***** LISTING
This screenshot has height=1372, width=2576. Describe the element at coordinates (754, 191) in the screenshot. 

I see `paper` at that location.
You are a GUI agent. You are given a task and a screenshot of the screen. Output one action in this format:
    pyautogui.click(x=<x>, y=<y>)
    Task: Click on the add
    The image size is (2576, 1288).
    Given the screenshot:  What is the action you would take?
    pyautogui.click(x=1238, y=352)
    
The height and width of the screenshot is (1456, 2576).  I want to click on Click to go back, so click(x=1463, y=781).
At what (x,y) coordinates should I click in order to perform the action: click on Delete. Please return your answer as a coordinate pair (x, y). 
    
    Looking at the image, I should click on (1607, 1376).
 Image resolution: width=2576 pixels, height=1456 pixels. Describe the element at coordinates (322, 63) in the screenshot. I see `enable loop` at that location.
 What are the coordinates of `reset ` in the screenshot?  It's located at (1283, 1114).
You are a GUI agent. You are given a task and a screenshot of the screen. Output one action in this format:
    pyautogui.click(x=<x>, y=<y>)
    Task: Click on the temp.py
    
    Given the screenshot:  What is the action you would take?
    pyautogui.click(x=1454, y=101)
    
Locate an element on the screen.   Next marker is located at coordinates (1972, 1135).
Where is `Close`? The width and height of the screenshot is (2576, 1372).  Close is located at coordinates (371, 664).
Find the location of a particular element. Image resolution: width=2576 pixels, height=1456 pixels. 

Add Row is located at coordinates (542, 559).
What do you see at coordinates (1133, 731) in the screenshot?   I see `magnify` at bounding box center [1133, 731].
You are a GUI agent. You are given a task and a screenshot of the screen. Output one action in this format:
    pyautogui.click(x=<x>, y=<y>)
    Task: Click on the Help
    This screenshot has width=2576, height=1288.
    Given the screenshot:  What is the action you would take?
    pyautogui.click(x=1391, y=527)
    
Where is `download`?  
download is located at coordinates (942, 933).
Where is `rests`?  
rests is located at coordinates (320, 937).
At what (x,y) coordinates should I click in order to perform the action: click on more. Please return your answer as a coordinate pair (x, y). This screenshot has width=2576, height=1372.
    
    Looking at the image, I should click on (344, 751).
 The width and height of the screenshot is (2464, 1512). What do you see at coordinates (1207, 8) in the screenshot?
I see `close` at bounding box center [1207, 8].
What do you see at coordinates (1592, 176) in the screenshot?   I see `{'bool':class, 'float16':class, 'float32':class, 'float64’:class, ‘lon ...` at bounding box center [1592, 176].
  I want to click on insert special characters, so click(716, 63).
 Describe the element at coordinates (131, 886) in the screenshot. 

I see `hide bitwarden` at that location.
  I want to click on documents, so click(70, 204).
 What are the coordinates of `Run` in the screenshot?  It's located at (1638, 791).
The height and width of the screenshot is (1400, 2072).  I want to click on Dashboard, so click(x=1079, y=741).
**********
* [TASK TO CARRY OUT] Pick out each line of the material above that contains the string "pixels", and copy those lines.

* [EXERCISE ANSWER]
 Image resolution: width=2576 pixels, height=1456 pixels. Describe the element at coordinates (322, 63) in the screenshot. I see `enable loop` at that location.
Find the location of a particular element. Image resolution: width=2576 pixels, height=1456 pixels. 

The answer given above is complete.